Mais Aliocha ne répondit pas. Il y avait dans ces brusques paroles quelque chose de mystérieux, de trop subjectif peut-être, que lui-même ne s’expliquait pas et qui le tourmentait.

« De plus, mon ami se meurt ; le plus éminent des hommes va quitter la terre. Si vous saviez, Lise, les liens moraux qui m’attachent à cet homme ! Je vais rester seul… Je reviendrai vous voir, Lise… Désormais nous serons toujours ensemble…

— Oui, ensemble, ensemble ! Dès à présent et pour toute la vie. Embrassez-moi, je vous le permets. »

Aliocha l’embrassa.

« Maintenant, allez-vous-en ! Que le Christ soit avec vous ! (elle fit sur lui le signe de la croix.) Allez le voir pendant qu’il est temps. J’ai été cruelle de vous retenir. Aujourd’hui je prierai pour lui et pour vous. Aliocha, nous serons heureux, n’est-ce pas ?

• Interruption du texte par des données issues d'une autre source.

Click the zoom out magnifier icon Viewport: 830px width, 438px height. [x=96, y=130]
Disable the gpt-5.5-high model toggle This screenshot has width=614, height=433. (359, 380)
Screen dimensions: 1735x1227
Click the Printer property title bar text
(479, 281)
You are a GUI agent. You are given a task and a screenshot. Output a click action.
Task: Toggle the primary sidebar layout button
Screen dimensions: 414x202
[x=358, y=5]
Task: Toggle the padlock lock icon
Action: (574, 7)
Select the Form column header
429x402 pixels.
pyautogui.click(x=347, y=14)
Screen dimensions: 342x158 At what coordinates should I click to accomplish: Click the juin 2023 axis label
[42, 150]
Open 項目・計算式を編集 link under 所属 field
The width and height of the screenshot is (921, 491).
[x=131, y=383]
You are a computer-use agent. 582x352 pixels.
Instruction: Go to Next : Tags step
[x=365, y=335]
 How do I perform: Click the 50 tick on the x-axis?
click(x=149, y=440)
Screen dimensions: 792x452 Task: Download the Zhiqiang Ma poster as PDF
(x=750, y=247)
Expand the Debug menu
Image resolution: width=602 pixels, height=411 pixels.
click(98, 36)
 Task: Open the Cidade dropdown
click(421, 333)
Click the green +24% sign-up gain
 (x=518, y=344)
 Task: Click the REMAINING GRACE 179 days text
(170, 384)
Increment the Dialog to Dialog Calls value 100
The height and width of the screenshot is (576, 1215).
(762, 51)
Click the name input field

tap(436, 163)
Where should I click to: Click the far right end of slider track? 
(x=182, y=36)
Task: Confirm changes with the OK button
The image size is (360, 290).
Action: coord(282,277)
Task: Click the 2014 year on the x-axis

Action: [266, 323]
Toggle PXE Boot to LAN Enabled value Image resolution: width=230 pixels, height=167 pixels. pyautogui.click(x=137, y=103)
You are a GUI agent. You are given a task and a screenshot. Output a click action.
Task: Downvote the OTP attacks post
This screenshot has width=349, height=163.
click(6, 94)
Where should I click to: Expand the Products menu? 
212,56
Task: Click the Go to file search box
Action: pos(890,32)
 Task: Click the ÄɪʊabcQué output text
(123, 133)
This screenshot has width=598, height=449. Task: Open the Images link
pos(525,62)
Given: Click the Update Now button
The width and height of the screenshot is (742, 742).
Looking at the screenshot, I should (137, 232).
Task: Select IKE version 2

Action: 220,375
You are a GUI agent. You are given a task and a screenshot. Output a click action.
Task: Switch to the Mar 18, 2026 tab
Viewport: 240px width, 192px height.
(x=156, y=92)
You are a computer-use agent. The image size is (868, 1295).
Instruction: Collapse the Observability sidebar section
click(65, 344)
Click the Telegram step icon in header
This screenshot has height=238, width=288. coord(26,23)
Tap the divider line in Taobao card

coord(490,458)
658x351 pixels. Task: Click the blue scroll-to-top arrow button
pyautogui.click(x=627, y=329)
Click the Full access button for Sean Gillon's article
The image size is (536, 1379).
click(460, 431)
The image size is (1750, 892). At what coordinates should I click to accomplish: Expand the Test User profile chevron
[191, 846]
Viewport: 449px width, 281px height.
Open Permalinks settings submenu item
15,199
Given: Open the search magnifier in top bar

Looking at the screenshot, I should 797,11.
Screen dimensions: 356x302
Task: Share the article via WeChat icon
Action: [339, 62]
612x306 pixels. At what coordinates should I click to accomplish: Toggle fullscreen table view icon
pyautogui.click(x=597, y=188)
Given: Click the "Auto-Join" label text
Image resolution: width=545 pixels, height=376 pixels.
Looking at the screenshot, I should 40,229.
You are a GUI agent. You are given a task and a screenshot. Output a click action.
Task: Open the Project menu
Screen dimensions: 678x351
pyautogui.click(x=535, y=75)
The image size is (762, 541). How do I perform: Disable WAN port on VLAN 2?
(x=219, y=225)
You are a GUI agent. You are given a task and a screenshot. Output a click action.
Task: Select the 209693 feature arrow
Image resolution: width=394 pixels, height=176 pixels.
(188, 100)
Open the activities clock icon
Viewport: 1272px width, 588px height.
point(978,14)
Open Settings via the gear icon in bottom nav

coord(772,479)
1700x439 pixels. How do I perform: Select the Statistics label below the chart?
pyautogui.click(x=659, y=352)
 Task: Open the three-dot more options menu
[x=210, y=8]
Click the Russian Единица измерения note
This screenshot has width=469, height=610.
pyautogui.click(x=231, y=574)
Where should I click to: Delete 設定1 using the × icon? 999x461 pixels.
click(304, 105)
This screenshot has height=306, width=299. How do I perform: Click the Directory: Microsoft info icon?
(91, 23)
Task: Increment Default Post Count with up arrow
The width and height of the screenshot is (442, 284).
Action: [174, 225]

— Je crois que oui, Lise. »

Aliocha n’avait pas l’intention d’entrer chez Mme Khokhlakov en sortant de chez Lise, mais il la rencontra dans l’escalier. Dès les premiers mots il devina qu’elle l’attendait.

« C’est affreux, Alexéi Fiodorovitch. C’est un enfantillage et une sottise. J’espère que vous n’allez pas rêver… Des bêtises, des bêtises ! s’écria-t-elle, courroucée.

— Seulement ne le lui dites pas, cela l’agiterait et lui ferait du mal.

— Voilà la parole sage d’un jeune homme raisonnable.